**DATA TO USE:**
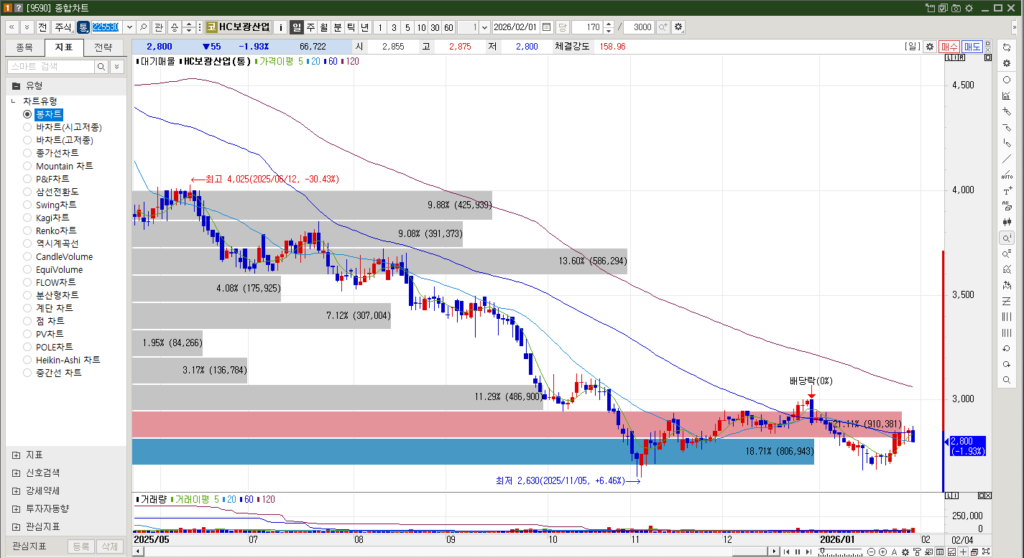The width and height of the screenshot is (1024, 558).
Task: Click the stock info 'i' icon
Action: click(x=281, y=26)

--

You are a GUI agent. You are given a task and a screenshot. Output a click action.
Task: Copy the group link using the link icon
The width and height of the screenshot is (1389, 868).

**YOUR OBJECTIVE:** In the entries above, find the line holding "You are a GUI" and the line holding "The width and height of the screenshot is (1389, 868)."; print both of them and every line between, exactly, and nothing else.

**RESPONSE:**
You are a GUI agent. You are given a task and a screenshot. Output a click action.
Task: Copy the group link using the link icon
The width and height of the screenshot is (1389, 868).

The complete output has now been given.